Et sur ce mot il salua Manette avec une ironie habituée à laisser tomber dans les désespoirs de la femme les cupidités de la maîtresse.
Sous l'impression de cette visite, sous les souffrances aiguës de la maladie et l'affaiblissement des saignées, Coriolis se crut perdu. Il se prépara à mourir, et il trouva, pour quitter la vie, des adieux d'une douceur étrange.
Venu tout enfant en France, Coriolis avait toujours eu le sentiment, la passion de l'exotique, la nostalgie, le mal du pays des pays chauds. Il s'était toujours senti l'envie et comme le regret d'un autre ciel, d'une autre terre, d'autres arbres. Sa bouche aimait à mordre à des fruits étrangers; ses mains allaient aux objets peints et teints par le Midi, ses yeux se plaisaient à des feuilles d'Asie. L'Orient l'avait toujours appelé, tenté. Il aimait à le respirer dans les choses venues d'outre-mer, qui en rapportent la couleur, l'odeur, le souffle. Son rêve, son bonheur, l'illumination et la vocation de son talent, la naturalisation de ses goûts, sa patrie de peintre, il avait trouvé tout cela là-bas. Mourant, il voulut charmer son agonie avec ce qui avait charmé son existence, et il n'eut plus que cette pensée d'aspiration suprême: l'Orient! On eût dit que, comme dans les religions de ses peuples de lumière, il tournait sa mort vers le soleil.

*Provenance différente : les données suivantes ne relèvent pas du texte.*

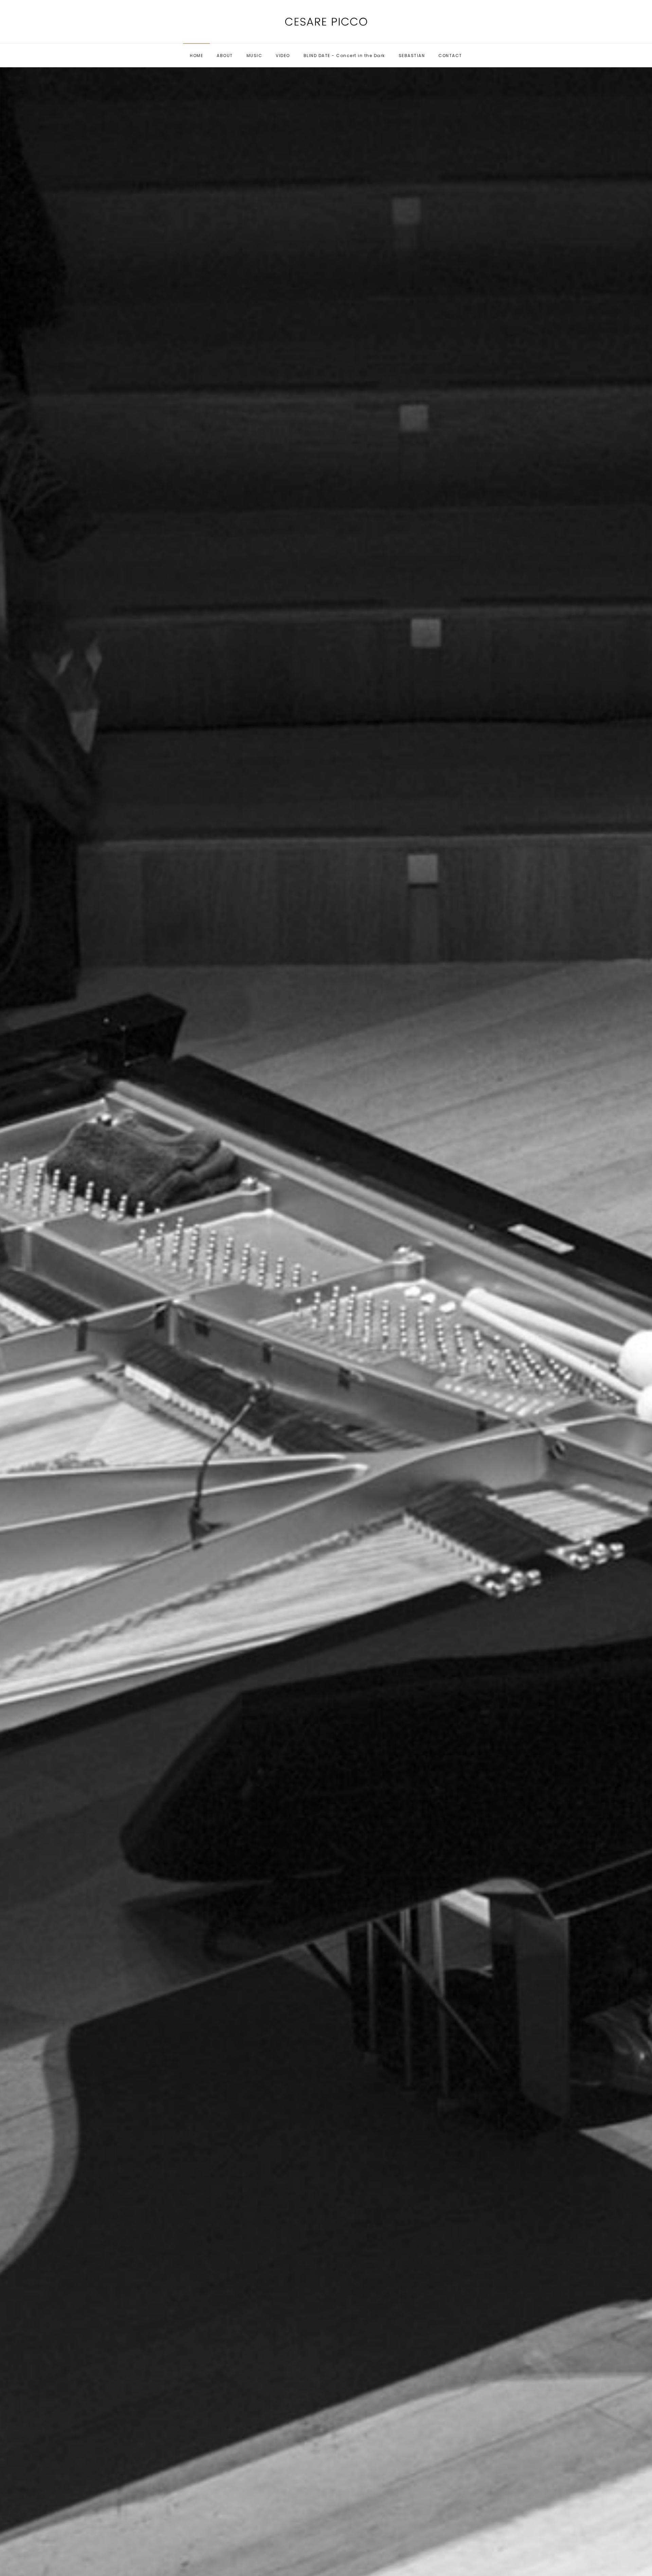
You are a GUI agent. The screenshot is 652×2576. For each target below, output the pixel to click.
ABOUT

Il voulait avoir sur le pied de son lit des morceaux de tissus qu'il avait rapportés, des étoffes lamées d'argent, des soieries safranées où couraient des fils d'or; et, la tête un peu affaissée dans les oreillers, avec les regards longs des mourants, il regardait ces choses aimées. De temps en temps il fermait un instant les yeux pour jouir en lui-même comme un buveur qui savoure les délices d'un vin; puis il les rouvrait, et ne pouvant les rassasier, il suivait ainsi jusqu'au jour baissant les pas du jour sur la splendeur des soies. Et ce qu'il voyait, ces étoffes, ces ors, ces rayons, peu à peu l'enveloppant, l'enlevaient à l'heure, à la chambre, au lit où il était. Sa vie, il ne la sentait plus battre qu'au cœur de ses souvenirs. Les couleurs qu'il avait devant lui devenaient ses idées, et l'emportaient à leur pays. Il était là-bas: il revoyait ce ciel, ces paysages, ces villes, ces bazars, ces caravanes, ces fleurs, ces oiseaux roses, ces ruines blanches; et des caquetages de femmes assises dans un caïack qu'il avait entendus à Tichim-Brahé, lui revenaient dans un bourdonnement de faiblesse.

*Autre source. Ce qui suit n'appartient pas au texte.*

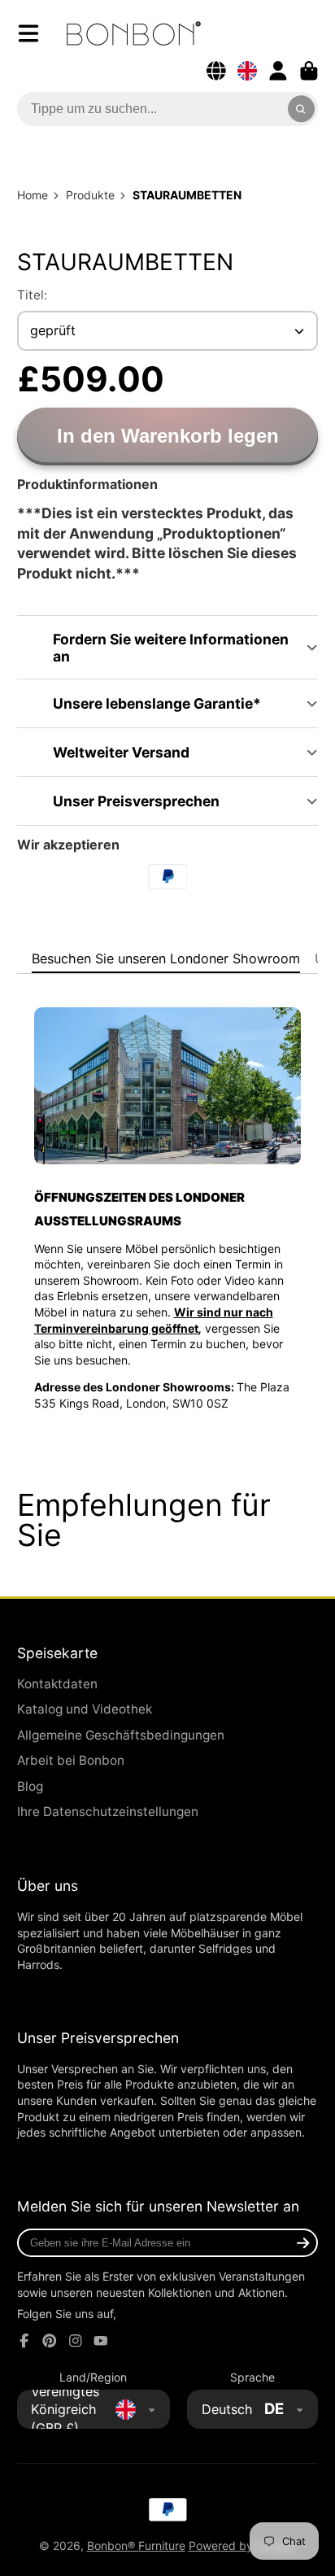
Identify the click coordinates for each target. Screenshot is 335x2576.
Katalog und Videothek (84, 1709)
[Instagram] (75, 2341)
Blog (30, 1786)
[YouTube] (101, 2341)
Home (32, 195)
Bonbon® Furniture (136, 2545)
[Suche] (301, 109)
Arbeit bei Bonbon (70, 1760)
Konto (278, 71)
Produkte (90, 195)
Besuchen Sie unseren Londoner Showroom (166, 958)
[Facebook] (24, 2341)
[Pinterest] (49, 2341)
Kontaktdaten (57, 1684)
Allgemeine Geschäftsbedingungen (120, 1735)
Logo (134, 33)
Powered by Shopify (243, 2545)
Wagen (309, 71)
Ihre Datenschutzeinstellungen (107, 1811)
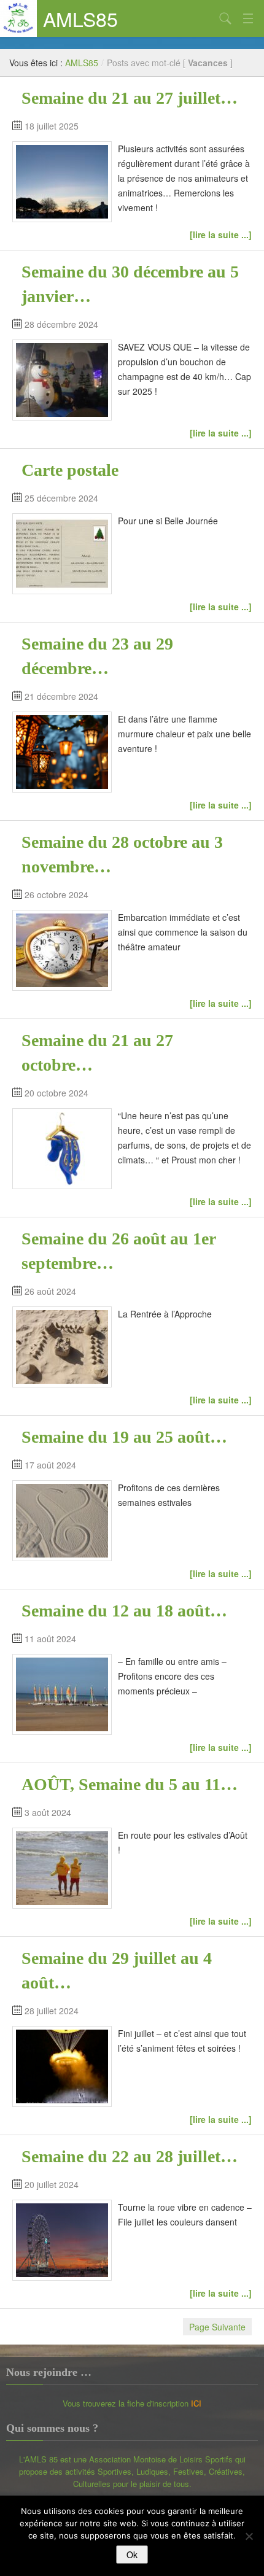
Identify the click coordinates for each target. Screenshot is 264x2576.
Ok (132, 2554)
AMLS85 (80, 18)
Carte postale (69, 469)
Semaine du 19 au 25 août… (124, 1436)
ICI (196, 2403)
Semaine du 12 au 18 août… (124, 1610)
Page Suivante (217, 2327)
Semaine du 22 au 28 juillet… (129, 2156)
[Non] (249, 2536)
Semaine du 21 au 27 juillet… (129, 97)
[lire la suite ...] (221, 234)
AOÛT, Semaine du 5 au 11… (129, 1784)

Dans ses mains il se faisait mettre des amulettes, des petits flacons d'essence, des bourses, des bijoux, des grains de collier; et de ses doigts détendus, errant dessus et qui avaient peine à prendre, il les palpait, les retournait, les touchait pendant des heures, lentement, avec des attouchements amoureux et dévots qui semblaient égrener un chapelet et caresser des reliques. Ses yeux se fermaient presque; les lèvres chatouillées d'un demi-sourire heureux, il tâtonnait toujours vaguement. Et quand Manette voulait pour qu'il dormît les lui reprendre, il les serrait de ses faibles mains avec une force d'enfant.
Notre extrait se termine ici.